··· INPUT FOR THIS TASK

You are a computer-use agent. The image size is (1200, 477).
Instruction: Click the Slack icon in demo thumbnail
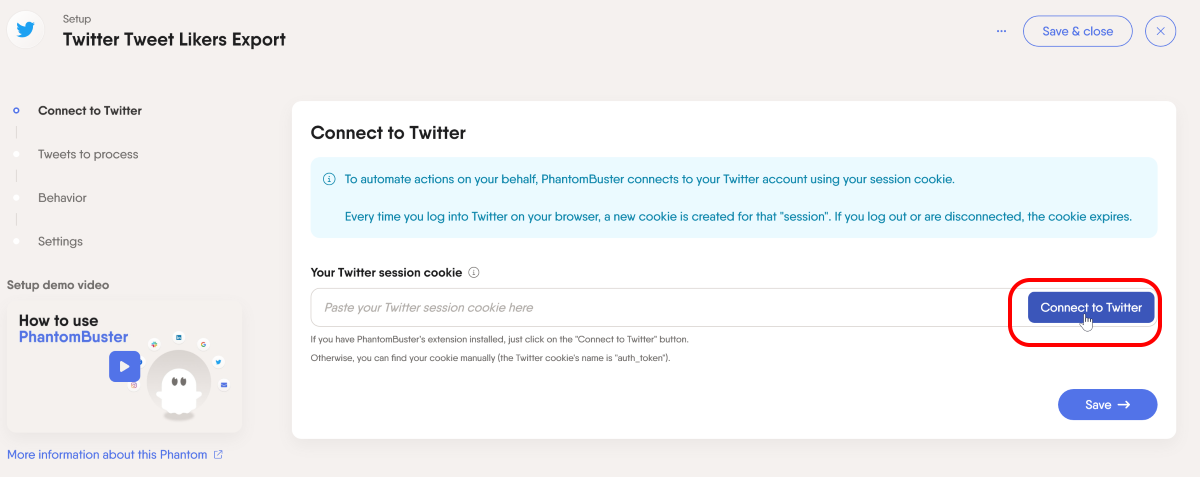coord(155,344)
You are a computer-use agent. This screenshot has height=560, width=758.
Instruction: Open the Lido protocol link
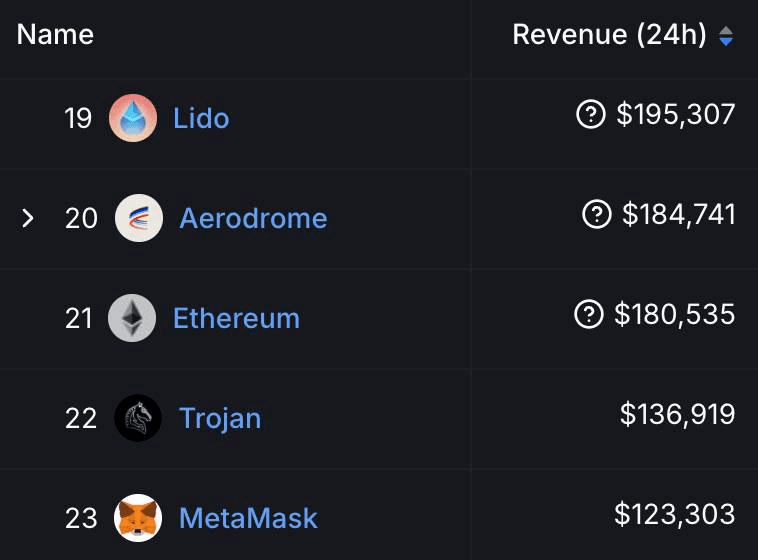point(201,118)
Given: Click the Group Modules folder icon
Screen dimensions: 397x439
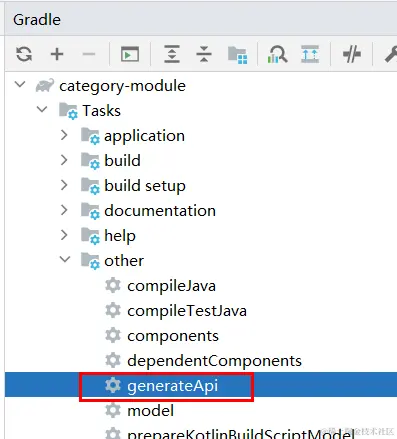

······

[THE EXERCISE]: Format the text of every item above as a JSON list of strings, one string per line, with blank lines skipped. Leave the pictures out.

[FULL ANSWER]:
[
  "You are a computer-use agent. The image size is (1200, 477).",
  "Instruction: Click the Slack icon in demo thumbnail",
  "coord(155,344)",
  "You are a computer-use agent. This screenshot has height=560, width=758.",
  "Instruction: Open the Lido protocol link",
  "point(201,118)",
  "Given: Click the Group Modules folder icon",
  "Screen dimensions: 397x439"
]